- _Aim_
Edit the listing starting at the line that contains "You are a GUI" and ending at the line that contains "Switch to the", putting "tap action" in place of "click action" and leaving everything else unchanged. Give back only those lines.
#### Input material
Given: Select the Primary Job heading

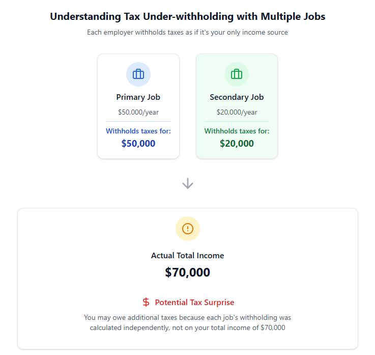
########
#### Input material
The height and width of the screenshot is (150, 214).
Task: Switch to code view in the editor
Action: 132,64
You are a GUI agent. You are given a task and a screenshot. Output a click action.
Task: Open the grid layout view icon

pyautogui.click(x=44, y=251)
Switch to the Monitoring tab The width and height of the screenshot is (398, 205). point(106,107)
########
#### Input material
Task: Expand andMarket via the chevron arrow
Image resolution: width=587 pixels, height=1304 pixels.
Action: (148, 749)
########
- _Result_
You are a GUI agent. You are given a task and a screenshot. Output a tap action.
Task: Open the grid layout view icon

pyautogui.click(x=44, y=251)
Switch to the Monitoring tab The width and height of the screenshot is (398, 205). point(106,107)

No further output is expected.